DAKAR: Islamist militants have killed dozens of soldiers and civilians and overrun an army detachment over the past week in coordinated attacks across multiple regions of Burkina Faso, according to internal reports by two diplomatic missions reviewed by Reuters.
The operations by Al Qaeda–linked Jama’at Nusrat Al-Islam wal-Muslimin show the JNIM is increasingly able to mobilize across large swathes of territory at one time, said the reports, which described a list of locations and places that came under assault.
Burkina Faso’s military rulers seized power in a coup in 2022, promising to improve security. But militants’ attacks have increased in the ⁠West African country ⁠as state forces battle an insurgency that has spread across the Sahel from Mali.
The assaults were on several towns in the north and east including Bilanga, Titao, Tandjari and Nare, the diplomatic reports said.

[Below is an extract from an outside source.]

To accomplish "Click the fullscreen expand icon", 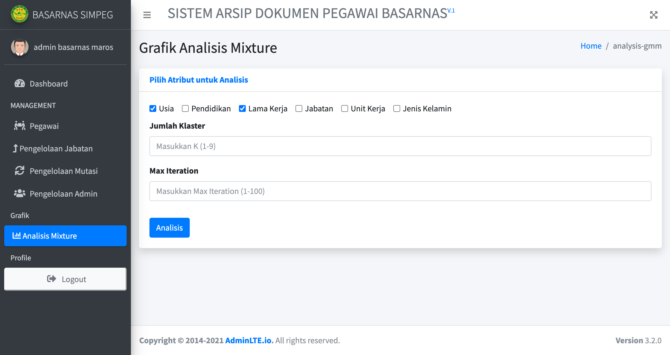I will [654, 15].
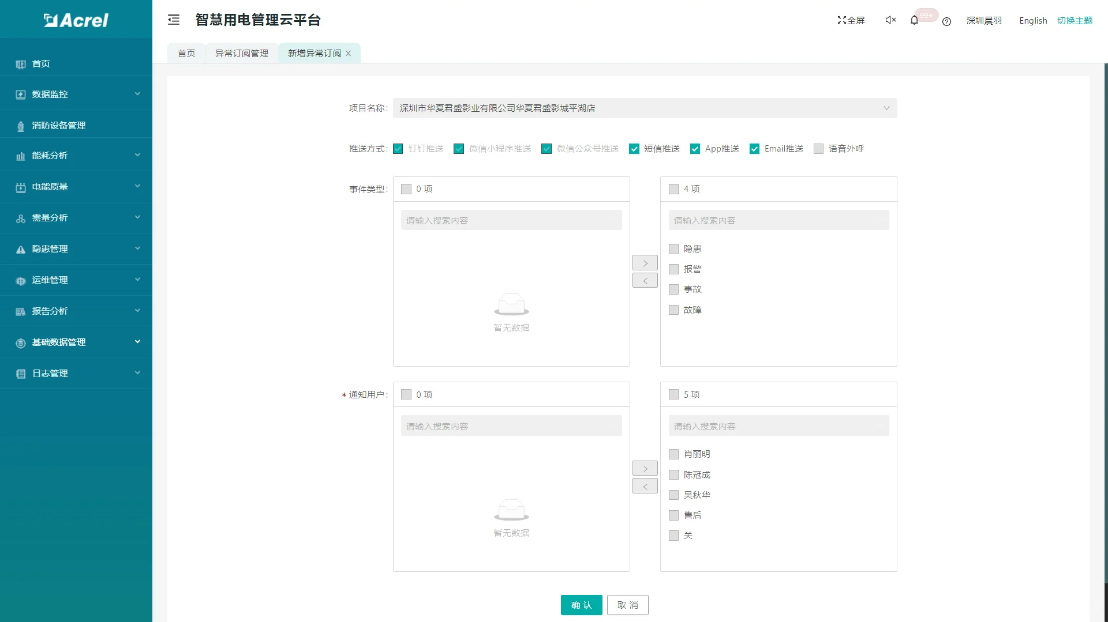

One also described an assault in the eastern city of Fada N’Gourma and flagged another in the northern Ouahigouya area.
“These attacks, which were almost simultaneous and spread across several provinces, demonstrate unprecedented ⁠coordination between militants and the junta’s inability to contain the assaults,” said one of the internal reports, which put the death toll at more than 180.

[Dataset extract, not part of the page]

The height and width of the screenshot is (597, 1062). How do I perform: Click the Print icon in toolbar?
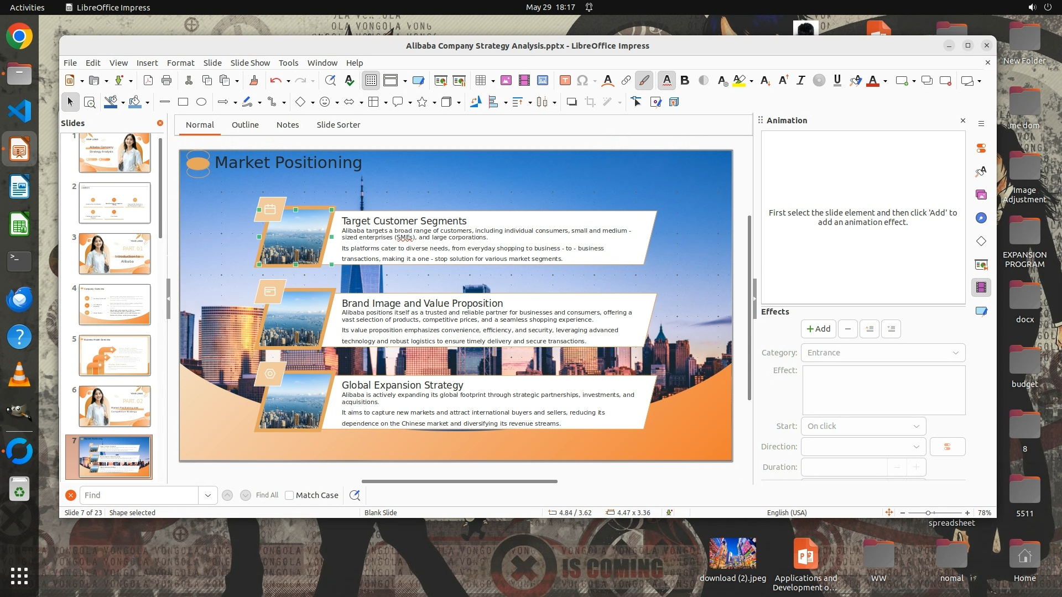(166, 81)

The other gave no toll but said the incidents appeared coordinated and involved several hundred militants serving JNIM and possibly Daesh affiliates.
The operations targeted military detachments, civilian convoys and market areas, it said.
JNIM has said it killed scores of troops from the Burkinabe army in attacks in the past week, US-based SITE Intelligence Group said on Monday.
Burkina authorities did not respond to a request for comment on the assaults or casualty reports.

INJURED GHANAIANS RETURN HOME
In the northern town of ⁠Titao, militants attacked ⁠an army base and set a market on fire, the internal reports said.
Nearly 80 soldiers and pro-government militia members were killed, one said. The other said about 10 civilians were killed there.
The dead civilians included eight tomato traders, Ghana’s foreign ministry said on Tuesday.
SITE quoted a media unit for JNIM as saying the insurgents had seized military vehicles, guns and other possessions in the assaults. More than a decade of insurgencies in the Sahel has displaced millions and engendered economic collapse, with violence pushing further south toward West Africa’s coast.
JNIM claimed nearly 500 attacks in Burkina Faso in 2025 and nearly 300 in Mali, SITE’s director, Rita Katz, said in a social media post on LinkedIn.